I am going to write my assessment with no biasing myself by reading the others.
I lived and worked in Siberian and the Russian Far East for many years in the 1990s. Frazier has at all times been one particular of my preferred authors he is king of detail. "On the Rez" was a phenomenal book. Missing my second property, Russia, I snatched up Travels in Siberia the instant it became obtainable.

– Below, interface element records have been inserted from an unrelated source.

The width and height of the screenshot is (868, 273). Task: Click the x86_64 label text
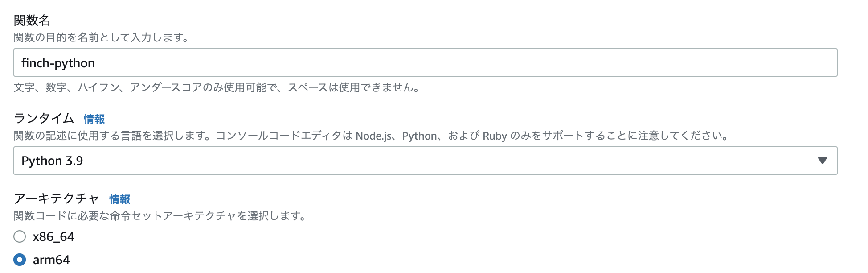click(54, 237)
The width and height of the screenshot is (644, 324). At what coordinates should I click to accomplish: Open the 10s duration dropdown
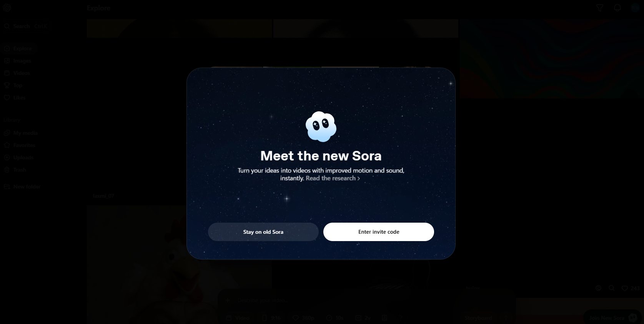[x=334, y=318]
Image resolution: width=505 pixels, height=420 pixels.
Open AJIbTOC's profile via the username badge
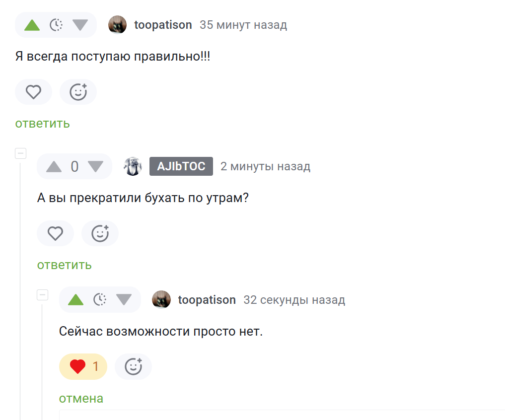(181, 167)
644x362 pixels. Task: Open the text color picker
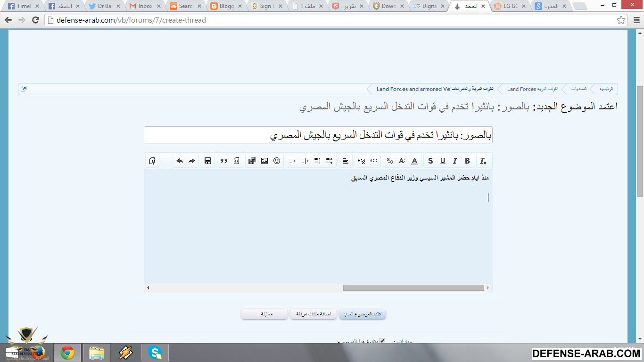(414, 161)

I'm going to commence with the limitations of this book:
1. East of Chita and Yakutia, the locals uniformly contact their land the "Russian Far East." They do not contact it Siberia, any more than individuals from Idaho or California call their land the Midwest. Just like Americans have the Midwest and the West, the Russians have the corresponding landlocked Siberia and the coastal Far East. It perpetuates Westerners' geographic misnaming of the region.

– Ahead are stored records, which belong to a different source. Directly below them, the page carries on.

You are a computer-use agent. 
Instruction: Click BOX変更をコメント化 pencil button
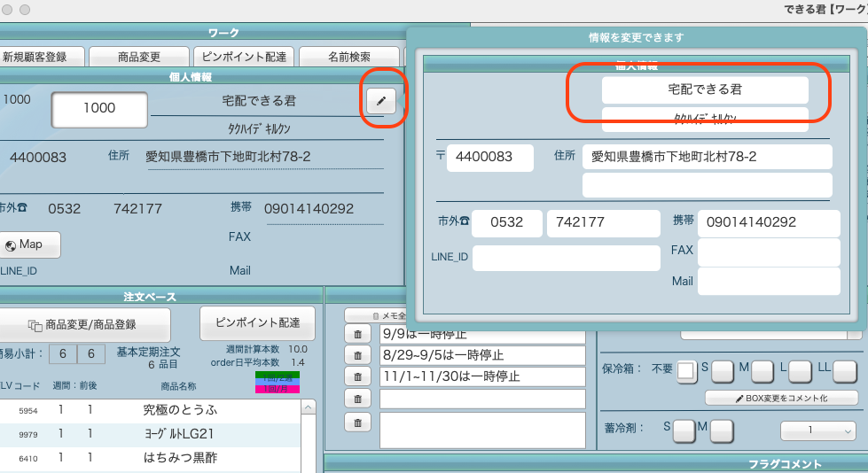781,398
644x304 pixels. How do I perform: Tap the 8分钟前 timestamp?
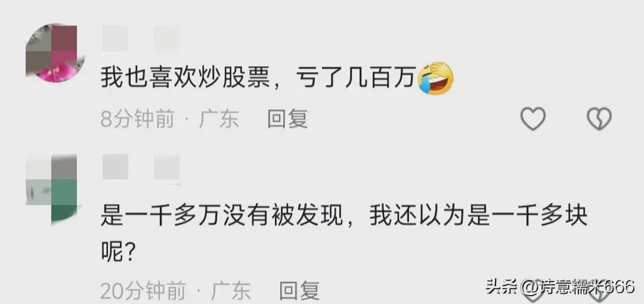click(137, 119)
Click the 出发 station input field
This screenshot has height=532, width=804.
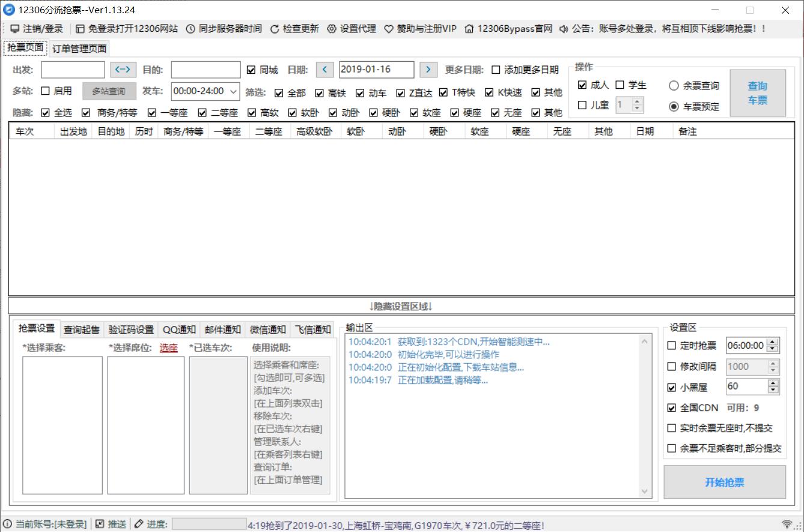[72, 69]
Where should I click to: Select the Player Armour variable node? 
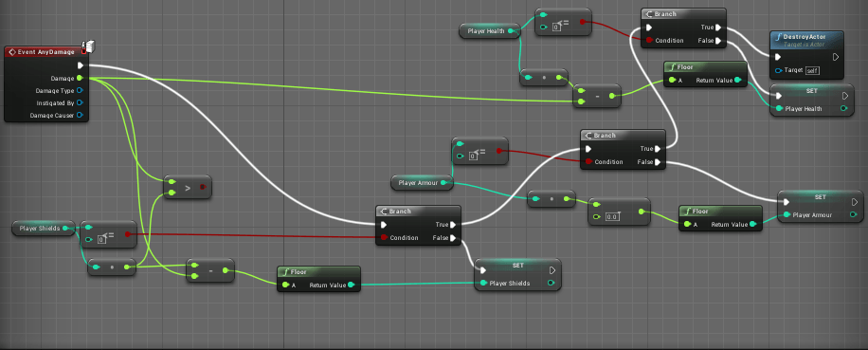pos(422,183)
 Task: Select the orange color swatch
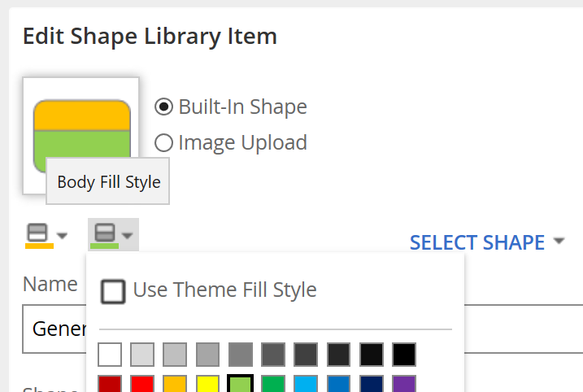[175, 383]
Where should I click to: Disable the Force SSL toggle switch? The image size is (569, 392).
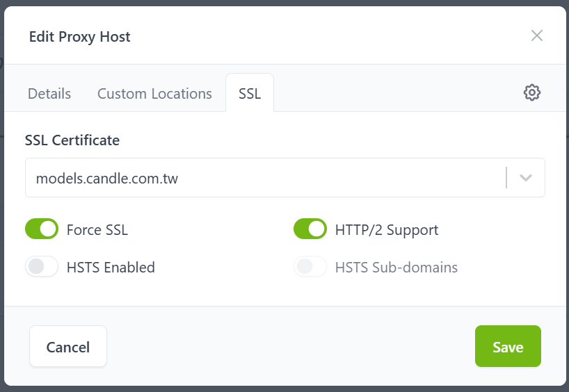click(42, 229)
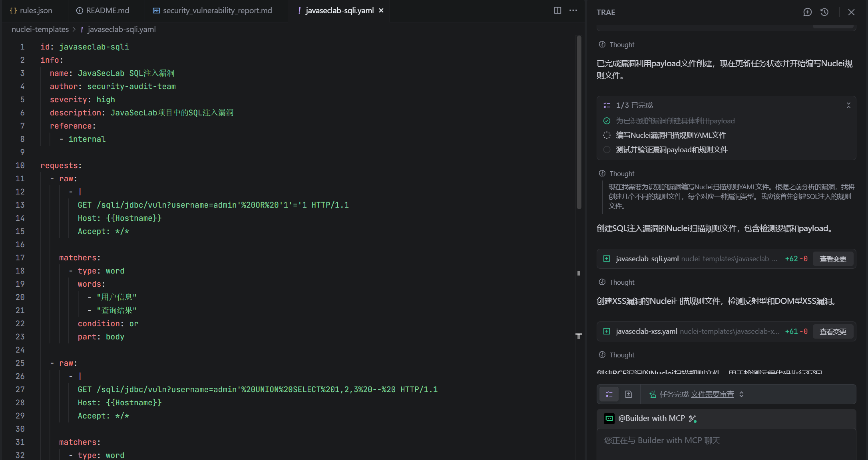Split the editor with the split icon
This screenshot has width=868, height=460.
tap(557, 10)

2. Leaving the history of Siberia's Indigenous peoples out of the book. This is the most egregious oversight of this book, and it really is especially perplexing given Frazier's history researching and writing "On the Rez." Can you think about an author writing on the history and the experience of the Dakotas with no mentioning the Sioux? This book manages to paint Siberia and the Russian Far East as the historic battleground of Russians and the Mongols, without mentioning the couple dozen tribes - of Asian, Turkish, or European descent - that migrated to, lived in, and defined Siberia for centuries just before either the Russians or the Mongols arrived. In a handful of of these regions, Indigenous peoples nevertheless outnumber Russians, and it is nevertheless common to hear the native languages spoken on the streets or in government offices. Frazier writes about two visits to the Republic of Buryatia devoid of clarifying that Buryatians are Indigenous descendents of the Mongols. He then visits a bit with the Even peoples in Yakutia, but again fails to relate any specifics about their history, even though the book has some history on the Russian colonization of the region.
3. Frazier entered Siberia with the notion that it is All About Gulags that is a typical American lens/misperception. Siberia is a whole lot of factors, and Siberians do not, nor did they ever, assume of their land as Prison Land, any much more than Californians presently obsess about Japanese internment camps in California. In both areas the gulags are a sad and horrible history but they are far from defining the place. If you lived in Siberia for a year and listened to Russian conversation, you would by no means know there are any prisons there. An additional stereotype of Siberia that Frazier failed to question, and ended up just perpetuating.
four. Siberia and the Far East are the quite most breathtaking (a) in nature and all the wilderness parks, which Frazier never appears to get off the highway to see! and (b) in private houses, where Russians and other natives totally open their hearts and are your greatest buddies for life. Frazier is a great deal more exposed to the (significantly harsher) "public life" of Russia, the train toilets and the public litter, than to its splendid private life. Russians often mentioned to me, "I've visited America, and it's boring there." What they often mean is that Russians, and especially those who reside east of the Urals, are a pretty social, hospitable, warm, fun men and women who know how to have a superior time. Frazier for whatever cause barely gets a peak at this. And he writes about forests, but under no circumstances seriously gets a look at how gorgeous they are in Siberia, since he is usually sort of on the major drag, pushed on by two hosts from St. Petersburg who only want to drive more quickly rather than slowing down and in reality seeing anything.
That said, this book is wonderfully written, has riveting detail, and has some really brilliant insights into both the Russian psyche and the land that Frazier visited. Worth reading.